Andreas Lange. "Das Besondere, was eben der C64 aber auch andere Computer zu dieser Zeit hatten, war eben, dass sie auch geschlossene, überschaubare Systeme waren, die man einmal kennen lernte und dann kannte man sie und dann war da wenig Bewegung drin. Und das ist etwas, was sicherlich auch heute noch zu den lebendigen Fan-Communities beiträgt, die eben sich um diese Plattform damals gebildet haben und bis heute auch Bestand haben."

Während die Prozessoren, Grafikkarten und Festplatten aktueller Rechner ständig leistungsfähiger werden, bleib der C64, was er war: Jahrelang ruckelte der Prozessor mit knapp einem Megahertz vor sich hin, die Grafikkarte konnte 16 Farben abbilden und der Arbeitsspeicher umfasste gerade einmal 64 Kilobyte. Allerdings: Auf dieser immer gleichen Hardware fußte letztlich eine ganz eigene Ästhetik – bei Spielen und Musik.

"Eine der Besonderheiten des C64 war sein eingebauter Soundchip, der spezielle nur für die Sounderzeugung designt und eingebaut wurde. Das ist der sogenannte Sid-Chip. Und es gibt bis heute Musiker, die also noch auf dem Original Sid-Chip programmieren, insofern hat er also wirklich ein sehr langes Leben, obwohl der C64 als Plattform auf dem Markt schon längst verschwunden ist."

Natürlich gab es für den C64 auch ernsthafte Programme: Textverarbeitung war genauso möglich wie Tabellenkalkulation. Und viele Technikbegeisterte machten mit Basic und Assembler ihre ersten Programmiererfahrungen auf dem Commodore-Rechner. Doch berühmt wurde er als Spielcomputer - mit eigener Musik und Spielästhetik.

"Die Zeit, in der der C64 Anfang der 80er-Jahre herauskam, war eine sehr, sehr innovative Zeit. Das heißt also, es wurde auch eine ganze Reihe von neuen Spielgenres geschaffen. Und viele der heutigen Genres, nehmen wir zum Beispiel mal Adventure-Spiele, haben also ihre erste Blütezeit, ihre erste Hochzeit auf dem C64 erlebt."

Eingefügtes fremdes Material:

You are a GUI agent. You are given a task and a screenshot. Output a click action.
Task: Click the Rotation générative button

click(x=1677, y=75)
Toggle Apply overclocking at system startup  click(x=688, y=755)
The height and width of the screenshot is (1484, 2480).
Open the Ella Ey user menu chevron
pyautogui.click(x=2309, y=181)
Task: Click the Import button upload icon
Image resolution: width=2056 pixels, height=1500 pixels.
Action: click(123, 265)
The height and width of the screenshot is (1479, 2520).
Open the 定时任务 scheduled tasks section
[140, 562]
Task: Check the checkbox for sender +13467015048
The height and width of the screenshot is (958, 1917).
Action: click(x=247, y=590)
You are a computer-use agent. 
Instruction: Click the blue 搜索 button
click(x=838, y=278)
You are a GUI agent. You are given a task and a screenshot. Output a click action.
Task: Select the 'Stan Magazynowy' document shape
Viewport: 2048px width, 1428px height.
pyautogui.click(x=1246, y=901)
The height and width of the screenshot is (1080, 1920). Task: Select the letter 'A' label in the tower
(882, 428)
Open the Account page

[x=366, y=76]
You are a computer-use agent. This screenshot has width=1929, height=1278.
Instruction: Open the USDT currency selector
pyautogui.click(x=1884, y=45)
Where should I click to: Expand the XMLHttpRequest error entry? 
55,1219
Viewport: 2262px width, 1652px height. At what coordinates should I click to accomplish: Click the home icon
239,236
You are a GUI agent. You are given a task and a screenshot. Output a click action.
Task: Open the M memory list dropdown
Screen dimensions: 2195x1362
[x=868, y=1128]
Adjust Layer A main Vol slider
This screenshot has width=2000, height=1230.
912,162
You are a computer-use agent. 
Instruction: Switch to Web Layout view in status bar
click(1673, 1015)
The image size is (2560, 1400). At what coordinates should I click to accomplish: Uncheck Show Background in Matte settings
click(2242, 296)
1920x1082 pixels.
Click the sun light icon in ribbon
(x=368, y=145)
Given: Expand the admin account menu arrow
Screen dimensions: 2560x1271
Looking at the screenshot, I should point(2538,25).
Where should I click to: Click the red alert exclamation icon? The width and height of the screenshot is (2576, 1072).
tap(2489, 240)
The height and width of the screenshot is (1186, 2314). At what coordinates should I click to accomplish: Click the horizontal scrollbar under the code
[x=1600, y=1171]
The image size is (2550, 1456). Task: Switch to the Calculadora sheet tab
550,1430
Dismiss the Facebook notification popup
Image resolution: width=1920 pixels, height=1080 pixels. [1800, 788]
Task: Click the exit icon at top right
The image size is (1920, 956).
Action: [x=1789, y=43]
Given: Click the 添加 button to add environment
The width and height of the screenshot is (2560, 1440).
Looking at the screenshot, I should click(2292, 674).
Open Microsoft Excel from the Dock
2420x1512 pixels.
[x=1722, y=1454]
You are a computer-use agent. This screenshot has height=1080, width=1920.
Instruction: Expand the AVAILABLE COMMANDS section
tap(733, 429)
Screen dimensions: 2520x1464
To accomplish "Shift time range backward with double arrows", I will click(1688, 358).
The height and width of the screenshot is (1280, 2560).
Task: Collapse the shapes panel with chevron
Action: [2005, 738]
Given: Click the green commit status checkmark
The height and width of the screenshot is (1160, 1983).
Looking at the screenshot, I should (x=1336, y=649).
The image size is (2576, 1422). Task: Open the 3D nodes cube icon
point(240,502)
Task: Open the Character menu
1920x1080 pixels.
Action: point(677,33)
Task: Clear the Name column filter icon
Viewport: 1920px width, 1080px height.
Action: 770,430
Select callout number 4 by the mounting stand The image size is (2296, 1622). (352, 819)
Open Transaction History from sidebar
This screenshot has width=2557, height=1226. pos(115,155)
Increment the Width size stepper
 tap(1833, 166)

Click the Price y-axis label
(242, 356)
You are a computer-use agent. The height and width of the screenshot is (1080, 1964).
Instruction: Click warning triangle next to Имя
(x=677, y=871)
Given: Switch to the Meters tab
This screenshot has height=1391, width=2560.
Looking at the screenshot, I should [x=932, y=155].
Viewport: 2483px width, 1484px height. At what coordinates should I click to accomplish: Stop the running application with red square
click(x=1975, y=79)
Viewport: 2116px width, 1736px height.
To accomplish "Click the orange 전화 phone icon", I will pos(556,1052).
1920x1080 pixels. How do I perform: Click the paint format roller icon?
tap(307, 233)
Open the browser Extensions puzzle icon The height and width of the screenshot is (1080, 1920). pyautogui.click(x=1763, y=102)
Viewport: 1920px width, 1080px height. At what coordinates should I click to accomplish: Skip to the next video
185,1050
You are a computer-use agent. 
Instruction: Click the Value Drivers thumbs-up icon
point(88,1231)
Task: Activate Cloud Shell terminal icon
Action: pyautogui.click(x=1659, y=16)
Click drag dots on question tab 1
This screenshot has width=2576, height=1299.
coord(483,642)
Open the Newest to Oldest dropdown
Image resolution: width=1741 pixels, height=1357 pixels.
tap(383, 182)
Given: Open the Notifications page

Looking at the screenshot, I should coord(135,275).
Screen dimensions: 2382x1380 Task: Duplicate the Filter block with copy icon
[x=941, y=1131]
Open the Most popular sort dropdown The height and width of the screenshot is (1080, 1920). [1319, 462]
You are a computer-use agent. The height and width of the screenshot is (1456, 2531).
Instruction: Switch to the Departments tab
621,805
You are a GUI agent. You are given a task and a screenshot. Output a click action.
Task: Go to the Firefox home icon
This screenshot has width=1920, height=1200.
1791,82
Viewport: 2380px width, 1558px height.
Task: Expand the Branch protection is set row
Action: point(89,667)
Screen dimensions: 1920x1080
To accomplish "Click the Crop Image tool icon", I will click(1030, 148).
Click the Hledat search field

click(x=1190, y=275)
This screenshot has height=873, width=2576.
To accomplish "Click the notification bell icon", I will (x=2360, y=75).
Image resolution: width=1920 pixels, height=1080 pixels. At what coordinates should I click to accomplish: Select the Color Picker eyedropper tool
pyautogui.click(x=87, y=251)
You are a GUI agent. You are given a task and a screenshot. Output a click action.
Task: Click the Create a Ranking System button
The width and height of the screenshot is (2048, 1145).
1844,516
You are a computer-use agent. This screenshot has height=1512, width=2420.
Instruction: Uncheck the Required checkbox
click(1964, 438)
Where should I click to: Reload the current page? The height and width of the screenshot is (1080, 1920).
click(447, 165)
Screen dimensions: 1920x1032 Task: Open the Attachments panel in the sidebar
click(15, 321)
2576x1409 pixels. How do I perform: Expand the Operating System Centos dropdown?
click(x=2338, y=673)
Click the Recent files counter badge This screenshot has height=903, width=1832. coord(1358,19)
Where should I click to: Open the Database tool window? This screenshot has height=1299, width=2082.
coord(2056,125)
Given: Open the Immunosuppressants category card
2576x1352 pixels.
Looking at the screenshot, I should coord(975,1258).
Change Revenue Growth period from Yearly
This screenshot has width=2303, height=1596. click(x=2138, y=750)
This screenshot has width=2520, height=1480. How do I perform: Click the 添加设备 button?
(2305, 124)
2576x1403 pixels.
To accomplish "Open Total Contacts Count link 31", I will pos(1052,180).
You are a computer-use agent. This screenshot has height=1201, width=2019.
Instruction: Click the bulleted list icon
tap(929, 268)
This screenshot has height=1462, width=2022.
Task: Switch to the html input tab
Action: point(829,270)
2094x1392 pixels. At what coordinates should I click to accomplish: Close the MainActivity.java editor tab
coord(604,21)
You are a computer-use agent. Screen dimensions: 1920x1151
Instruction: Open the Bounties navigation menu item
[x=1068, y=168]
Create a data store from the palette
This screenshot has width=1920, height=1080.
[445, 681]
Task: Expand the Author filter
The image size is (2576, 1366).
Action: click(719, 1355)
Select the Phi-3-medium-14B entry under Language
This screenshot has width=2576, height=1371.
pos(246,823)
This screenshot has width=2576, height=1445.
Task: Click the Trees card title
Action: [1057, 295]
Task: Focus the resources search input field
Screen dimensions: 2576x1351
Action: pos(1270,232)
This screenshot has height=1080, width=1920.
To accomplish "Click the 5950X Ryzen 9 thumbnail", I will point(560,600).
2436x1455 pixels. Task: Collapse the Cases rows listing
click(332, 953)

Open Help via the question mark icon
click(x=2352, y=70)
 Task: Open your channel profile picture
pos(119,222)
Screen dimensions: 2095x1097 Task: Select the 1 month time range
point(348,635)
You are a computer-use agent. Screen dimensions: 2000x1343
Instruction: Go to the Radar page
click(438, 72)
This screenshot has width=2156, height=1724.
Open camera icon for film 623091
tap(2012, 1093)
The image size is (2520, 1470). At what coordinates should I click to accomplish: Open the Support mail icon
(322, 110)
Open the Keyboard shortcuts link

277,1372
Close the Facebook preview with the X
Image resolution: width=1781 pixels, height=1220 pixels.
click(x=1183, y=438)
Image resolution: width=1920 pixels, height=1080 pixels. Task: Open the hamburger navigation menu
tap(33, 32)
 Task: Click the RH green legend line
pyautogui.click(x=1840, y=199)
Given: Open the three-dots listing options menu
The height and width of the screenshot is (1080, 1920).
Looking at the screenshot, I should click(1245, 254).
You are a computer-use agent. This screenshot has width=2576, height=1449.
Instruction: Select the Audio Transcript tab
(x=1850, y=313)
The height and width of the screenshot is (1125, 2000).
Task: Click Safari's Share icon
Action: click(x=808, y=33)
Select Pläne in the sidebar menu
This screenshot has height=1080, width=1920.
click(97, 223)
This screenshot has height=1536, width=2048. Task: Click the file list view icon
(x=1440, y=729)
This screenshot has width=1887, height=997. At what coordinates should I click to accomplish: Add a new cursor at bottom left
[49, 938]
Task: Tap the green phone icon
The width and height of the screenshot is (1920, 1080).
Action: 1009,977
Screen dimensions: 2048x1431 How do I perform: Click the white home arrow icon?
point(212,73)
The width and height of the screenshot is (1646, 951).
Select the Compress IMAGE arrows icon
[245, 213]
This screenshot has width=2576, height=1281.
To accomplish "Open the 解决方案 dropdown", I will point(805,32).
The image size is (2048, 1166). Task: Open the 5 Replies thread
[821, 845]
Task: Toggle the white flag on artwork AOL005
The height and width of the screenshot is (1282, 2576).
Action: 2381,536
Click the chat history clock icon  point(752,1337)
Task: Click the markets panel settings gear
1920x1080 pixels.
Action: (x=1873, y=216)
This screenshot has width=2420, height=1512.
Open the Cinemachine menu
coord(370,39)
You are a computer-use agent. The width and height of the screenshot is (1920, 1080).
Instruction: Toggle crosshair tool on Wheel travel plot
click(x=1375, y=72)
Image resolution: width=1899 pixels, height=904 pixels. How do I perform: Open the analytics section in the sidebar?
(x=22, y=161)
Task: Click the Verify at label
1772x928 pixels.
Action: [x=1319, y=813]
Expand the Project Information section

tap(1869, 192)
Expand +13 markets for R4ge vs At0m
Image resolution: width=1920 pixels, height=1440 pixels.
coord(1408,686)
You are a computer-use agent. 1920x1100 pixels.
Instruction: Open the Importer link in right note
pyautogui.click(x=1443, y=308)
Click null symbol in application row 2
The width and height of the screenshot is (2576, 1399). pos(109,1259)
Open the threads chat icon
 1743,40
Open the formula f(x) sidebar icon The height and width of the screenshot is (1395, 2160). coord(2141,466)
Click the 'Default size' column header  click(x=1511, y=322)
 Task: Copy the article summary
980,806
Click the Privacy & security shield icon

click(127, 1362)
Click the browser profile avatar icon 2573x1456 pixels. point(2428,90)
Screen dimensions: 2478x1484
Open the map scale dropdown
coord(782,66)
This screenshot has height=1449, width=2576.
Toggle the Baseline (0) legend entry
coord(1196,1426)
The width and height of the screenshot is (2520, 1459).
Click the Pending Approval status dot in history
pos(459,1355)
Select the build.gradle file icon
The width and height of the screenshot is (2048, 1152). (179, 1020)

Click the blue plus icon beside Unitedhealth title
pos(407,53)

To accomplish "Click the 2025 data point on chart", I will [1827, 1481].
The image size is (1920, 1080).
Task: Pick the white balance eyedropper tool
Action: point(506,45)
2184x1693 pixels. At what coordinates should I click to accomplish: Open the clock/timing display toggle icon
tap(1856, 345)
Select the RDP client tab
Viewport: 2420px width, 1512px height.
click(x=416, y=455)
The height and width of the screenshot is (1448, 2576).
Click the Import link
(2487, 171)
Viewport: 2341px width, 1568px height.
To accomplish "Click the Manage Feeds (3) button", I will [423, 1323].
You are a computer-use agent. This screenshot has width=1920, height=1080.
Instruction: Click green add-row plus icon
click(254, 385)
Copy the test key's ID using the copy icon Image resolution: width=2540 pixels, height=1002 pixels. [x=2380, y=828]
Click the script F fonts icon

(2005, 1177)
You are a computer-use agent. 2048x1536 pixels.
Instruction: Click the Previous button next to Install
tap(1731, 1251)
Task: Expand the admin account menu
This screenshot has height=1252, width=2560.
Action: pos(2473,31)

Die Spiele musste man von labbrigen Floppy-Disks laden. Oder von Datasetten, einem Datenträger, der der Musikkassette ähnelte. Malte Schulze lässt diese Zeit noch einmal aufleben: auf seinem SX 64 – der tragbaren Variante des Rechners. Die ist gut 10 Kilogramm schwer, besitzt ein eingebautes Diskettenlaufwerk und einen gerade mal faustgroßen Farbmonitor.

"Also ich habe hier ein Spiel mitgebracht, 'It's Magic'. Dafür öffne ich die Diskettenklappe, schiebe die Diskette rein, tippe den Befehl zum Laden: LOAD, Anführungszeichen oben, Sternchen, Anführungszeichen oben, Komma 8, Komma 1, Return. Jetzt lädt er das Spiel und dann haben wir auch gleich schon einen Ton."

Und dann hüpft eine pixelige Figur durchs Bild: Tom, die Katze. Mit dem Joystick lässt man sie laufen, Punkte einsammeln und Gegnern auf den Kopf springen. Ein klassisches Jump- und Run-Spiel – das es in zahlreichen Varianten für den C64 gab. Doch trotz Spielspaß und Musikästhetik: Anfang der 90er war die Hochphase des C64 vorbei.

"Der C64 ist als kommerzielle Plattform untergegangen, weil er schlicht und einfach sich technisch nicht weiterentwickelt hat. Er wurde von Commodore nicht weiterentwickelt. Es gab dann das Nachfolgermodell, den Amiga, der war aber technisch ganz anders gelagert und auch nicht kompatibel zum C64. Und Commodore hat dann eben entschieden, den C64 nicht als solchen weiterzuentwickeln, und dann ging die technische Entwicklung über ihn hinweg."

Der Verdienst des C64 aber bleibt: Mit weltweit etwa 20 Millionen verkauften Exemplaren half er dabei, den Computer massenfähig zu machen. Und zahlreiche seiner Spielkonzepte existieren bis heute.